What happened? In 2016, Twitter made the decision that it knew best what users wanted to see in their timelines. The company changed its timeline algorithm to display relevant tweets based on a user’s interactions on the app, launching the “Show your best Tweets first” option in a user’s account settings page. The update included features like “In case you missed it” that listed past tweets the user had not viewed yet, and recommended tweets from people a user didn’t follow.
On Monday, Twitter announced via its @TwitterSupport handle that it was updating the “Show the best Tweets first” setting so that when it was turned off, the user would only see tweets from followed accounts displayed in reverse chronological order. Previously, when the setting was turned off, Twitter would still display missed tweets, tweets from recommended accounts and a not exactly “pure” chronological timeline.
Twitter said its goal has always been to “balance showing you the most recent Tweets with the best Tweets you’re likely to care about, but we don’t always get this balance right.”
How did people take it? Back when Twitter completed the full rollout of its algorithm changes, it reported less than 10 percent of users had chosen to opt out of the new timeline.
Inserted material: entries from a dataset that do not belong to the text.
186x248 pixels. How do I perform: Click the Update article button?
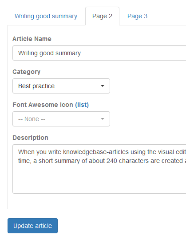[x=33, y=226]
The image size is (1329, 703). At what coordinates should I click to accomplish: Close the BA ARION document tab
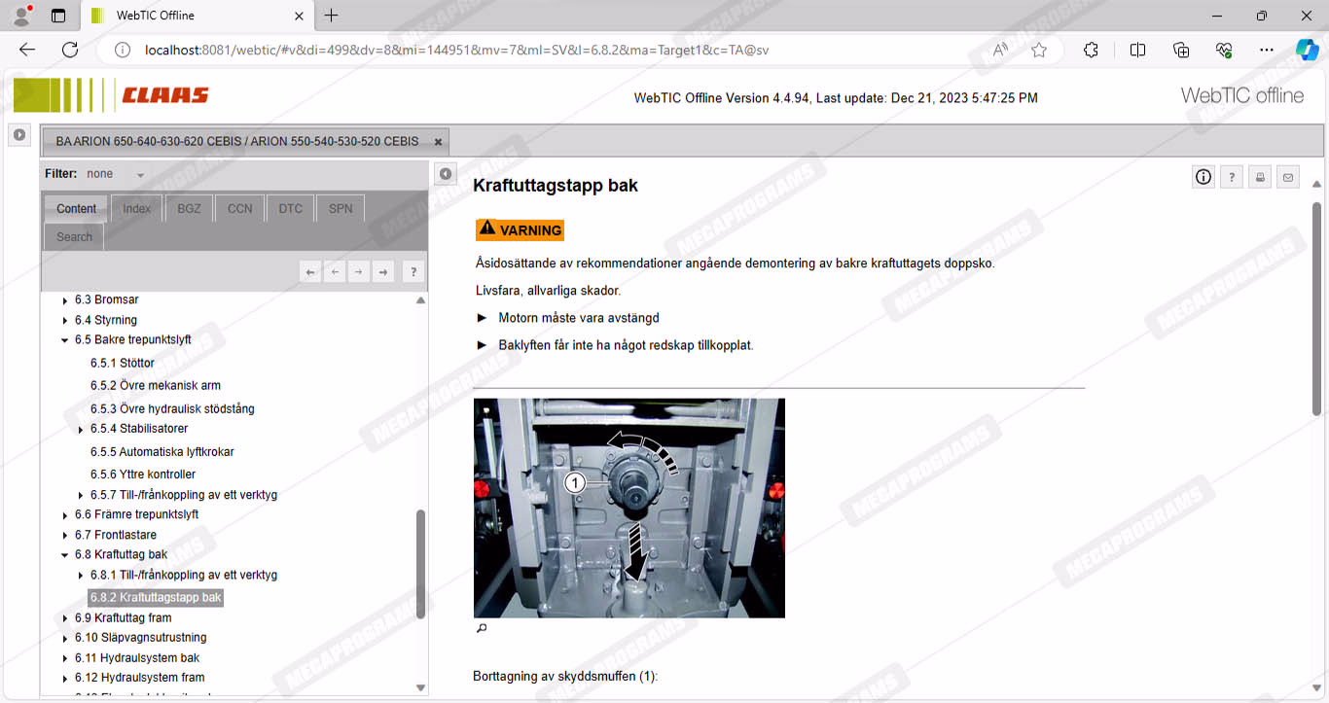click(438, 142)
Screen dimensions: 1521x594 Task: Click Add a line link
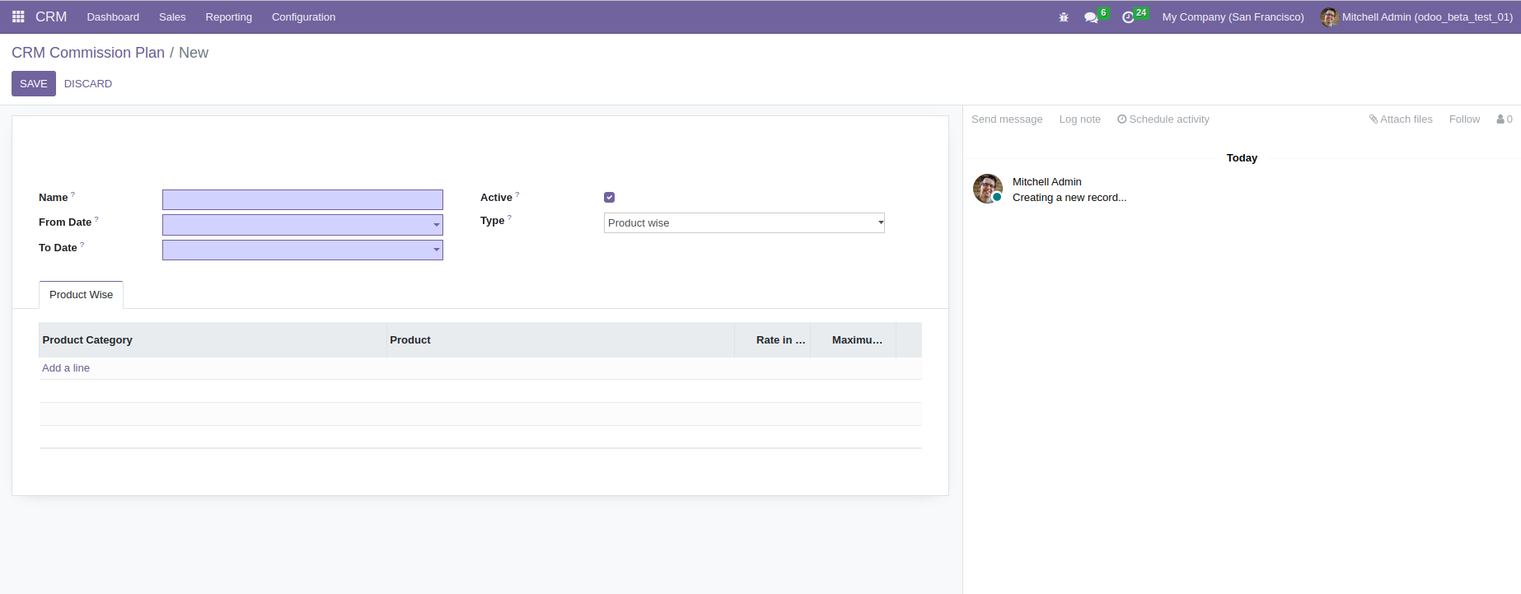(x=66, y=368)
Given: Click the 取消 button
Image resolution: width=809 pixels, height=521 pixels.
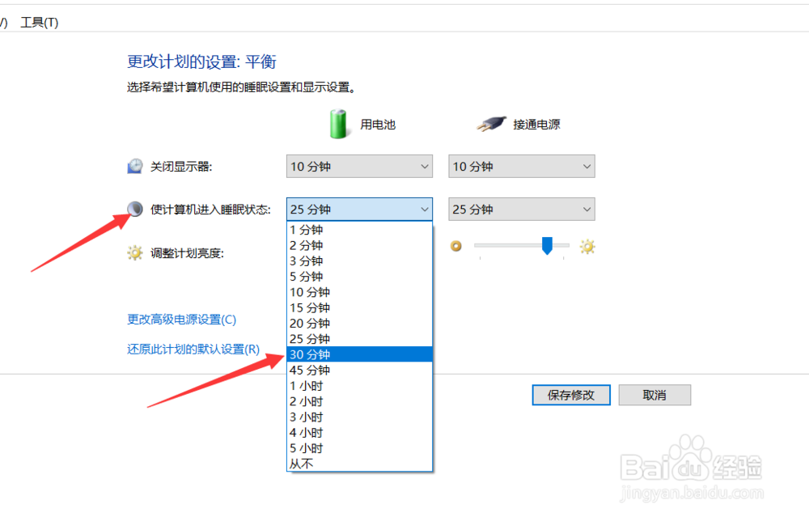Looking at the screenshot, I should pos(654,395).
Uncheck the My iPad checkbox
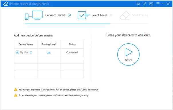 tap(17, 52)
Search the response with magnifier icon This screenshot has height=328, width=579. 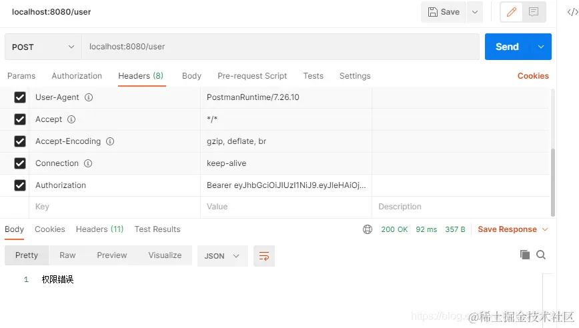coord(541,255)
But based on the company’s tweet thread announcing its latest updates, Twitter received enough criticism about its timeline that it has made time to offer users the option to return to a chronological feed.
Why you should care. The catch for advertisers is that Twitter has long claimed the algorithm it started using in 2016 displaying the most relevant tweets first created more engagement, and that users who opted in to the “Show best Tweets first” timeline tended to be more active on the app.
Delivering a more relevant feed that kept users logged on and active would obviously result in Twitter delivering a more engaged audience to brands and advertisers. Now that users have the option to go back to a chronological timeline, the question is whether or not changes in user behavior will impact how brands and advertisers perform on the platform.
FWIW. Twitter’s ad targeting filters and ad units will not be directly affected by this timeline change. Advertisers and brands will still have the same capabilities when building out campaigns and putting together their marketing efforts on the app.
What will be impacted are organic posts from brands and marketers. If Twitter has deemed a brand’s tweets more relevant for a user, and that user switches to a chronological timeline, then there’s a chance the organic post from that brand may not be readily surfaced for the user. Of course, if Twitter’s “Show best Tweets first” timeline failed to prioritize organic tweets from brands, there’s a chance users will be more likely to see them when viewing their timeline chronologically.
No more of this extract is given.